= Exercise goal =
Lines from the beginning of the data below through the one containing "Žalos Atlyginimas (188, 201)" are to be printed exactly as they appear.
'''
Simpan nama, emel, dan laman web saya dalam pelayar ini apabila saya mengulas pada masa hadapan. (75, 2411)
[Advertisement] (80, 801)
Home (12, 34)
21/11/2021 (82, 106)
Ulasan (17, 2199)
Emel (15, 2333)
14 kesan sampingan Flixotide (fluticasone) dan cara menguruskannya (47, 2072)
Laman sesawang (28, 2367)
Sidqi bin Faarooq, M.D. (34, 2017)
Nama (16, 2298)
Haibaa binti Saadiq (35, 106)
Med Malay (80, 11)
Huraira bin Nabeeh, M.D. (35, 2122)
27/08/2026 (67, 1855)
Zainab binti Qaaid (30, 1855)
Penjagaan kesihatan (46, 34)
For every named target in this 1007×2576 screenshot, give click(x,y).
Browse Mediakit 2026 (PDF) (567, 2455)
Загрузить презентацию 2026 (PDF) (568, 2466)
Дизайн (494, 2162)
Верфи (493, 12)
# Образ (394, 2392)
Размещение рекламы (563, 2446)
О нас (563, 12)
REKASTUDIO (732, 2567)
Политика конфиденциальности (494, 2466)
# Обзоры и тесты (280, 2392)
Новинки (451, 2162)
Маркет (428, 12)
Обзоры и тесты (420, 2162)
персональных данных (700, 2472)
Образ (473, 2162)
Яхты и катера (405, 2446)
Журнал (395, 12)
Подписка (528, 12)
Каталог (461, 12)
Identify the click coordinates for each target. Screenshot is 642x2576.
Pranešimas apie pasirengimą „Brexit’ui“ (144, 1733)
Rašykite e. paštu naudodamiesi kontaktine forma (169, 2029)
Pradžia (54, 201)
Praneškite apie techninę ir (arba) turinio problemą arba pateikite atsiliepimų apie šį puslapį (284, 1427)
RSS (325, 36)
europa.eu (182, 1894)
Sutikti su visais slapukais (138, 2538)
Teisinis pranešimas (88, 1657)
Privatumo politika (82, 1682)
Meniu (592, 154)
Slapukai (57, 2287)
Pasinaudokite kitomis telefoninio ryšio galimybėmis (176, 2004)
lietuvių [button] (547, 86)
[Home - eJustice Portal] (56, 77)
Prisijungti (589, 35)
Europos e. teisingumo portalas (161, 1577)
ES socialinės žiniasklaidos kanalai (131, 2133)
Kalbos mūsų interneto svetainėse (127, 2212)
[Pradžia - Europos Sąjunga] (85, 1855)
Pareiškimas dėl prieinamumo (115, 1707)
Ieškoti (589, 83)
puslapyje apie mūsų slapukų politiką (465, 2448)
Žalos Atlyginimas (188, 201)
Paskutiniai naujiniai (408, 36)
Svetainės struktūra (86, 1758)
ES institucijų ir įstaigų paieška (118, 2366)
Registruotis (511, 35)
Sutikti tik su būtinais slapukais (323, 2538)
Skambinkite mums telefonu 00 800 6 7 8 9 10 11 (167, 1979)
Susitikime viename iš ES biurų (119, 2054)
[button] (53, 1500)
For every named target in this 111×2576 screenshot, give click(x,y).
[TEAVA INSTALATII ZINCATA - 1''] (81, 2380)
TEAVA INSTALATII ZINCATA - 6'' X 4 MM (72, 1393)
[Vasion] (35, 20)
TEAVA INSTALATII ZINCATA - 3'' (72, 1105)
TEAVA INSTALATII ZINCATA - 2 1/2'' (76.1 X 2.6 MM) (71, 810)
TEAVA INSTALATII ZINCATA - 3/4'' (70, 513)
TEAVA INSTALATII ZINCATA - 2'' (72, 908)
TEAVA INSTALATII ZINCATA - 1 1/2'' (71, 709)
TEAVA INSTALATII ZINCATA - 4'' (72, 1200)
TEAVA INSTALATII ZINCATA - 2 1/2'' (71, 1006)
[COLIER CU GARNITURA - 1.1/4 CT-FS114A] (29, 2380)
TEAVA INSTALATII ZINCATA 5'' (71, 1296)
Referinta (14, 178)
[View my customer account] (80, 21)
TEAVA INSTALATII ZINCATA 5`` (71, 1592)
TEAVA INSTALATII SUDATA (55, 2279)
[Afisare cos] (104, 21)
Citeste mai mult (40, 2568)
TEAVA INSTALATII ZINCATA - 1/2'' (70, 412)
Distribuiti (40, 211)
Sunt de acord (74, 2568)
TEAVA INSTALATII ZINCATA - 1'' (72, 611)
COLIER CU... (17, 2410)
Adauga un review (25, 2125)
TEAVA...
'''
= Response to this task =
Simpan nama, emel, dan laman web saya dalam pelayar ini apabila saya mengulas pada masa hadapan. (75, 2411)
[Advertisement] (80, 801)
Home (12, 34)
21/11/2021 (82, 106)
Ulasan (17, 2199)
Emel (15, 2333)
14 kesan sampingan Flixotide (fluticasone) dan cara menguruskannya (47, 2072)
Laman sesawang (28, 2367)
Sidqi bin Faarooq, M.D. (34, 2017)
Nama (16, 2298)
Haibaa binti Saadiq (35, 106)
Med Malay (80, 11)
Huraira bin Nabeeh, M.D. (35, 2122)
27/08/2026 (67, 1855)
Zainab binti Qaaid (30, 1855)
Penjagaan kesihatan (46, 34)
For every named target in this 1007×2576 screenshot, give click(x,y).
Browse Mediakit 2026 (PDF) (567, 2455)
Загрузить презентацию 2026 (PDF) (568, 2466)
Дизайн (494, 2162)
Верфи (493, 12)
# Образ (394, 2392)
Размещение рекламы (563, 2446)
О нас (563, 12)
REKASTUDIO (732, 2567)
Политика конфиденциальности (494, 2466)
# Обзоры и тесты (280, 2392)
Новинки (451, 2162)
Маркет (428, 12)
Обзоры и тесты (420, 2162)
персональных данных (700, 2472)
Образ (473, 2162)
Яхты и катера (405, 2446)
Журнал (395, 12)
Подписка (528, 12)
Каталог (461, 12)
Identify the click coordinates for each target. Screenshot is 642x2576.
Pranešimas apie pasirengimą „Brexit’ui“ (144, 1733)
Rašykite e. paštu naudodamiesi kontaktine forma (169, 2029)
Pradžia (54, 201)
Praneškite apie techninę ir (arba) turinio problemą arba pateikite atsiliepimų apie šį puslapį (284, 1427)
RSS (325, 36)
europa.eu (182, 1894)
Sutikti su visais slapukais (138, 2538)
Teisinis pranešimas (88, 1657)
Privatumo politika (82, 1682)
Meniu (592, 154)
Slapukai (57, 2287)
Pasinaudokite kitomis telefoninio ryšio galimybėmis (176, 2004)
lietuvių [button] (547, 86)
[Home - eJustice Portal] (56, 77)
Prisijungti (589, 35)
Europos e. teisingumo portalas (161, 1577)
ES socialinės žiniasklaidos kanalai (131, 2133)
Kalbos mūsų interneto svetainėse (127, 2212)
[Pradžia - Europos Sąjunga] (85, 1855)
Pareiškimas dėl prieinamumo (115, 1707)
Ieškoti (589, 83)
puslapyje apie mūsų slapukų politiką (465, 2448)
Žalos Atlyginimas (188, 201)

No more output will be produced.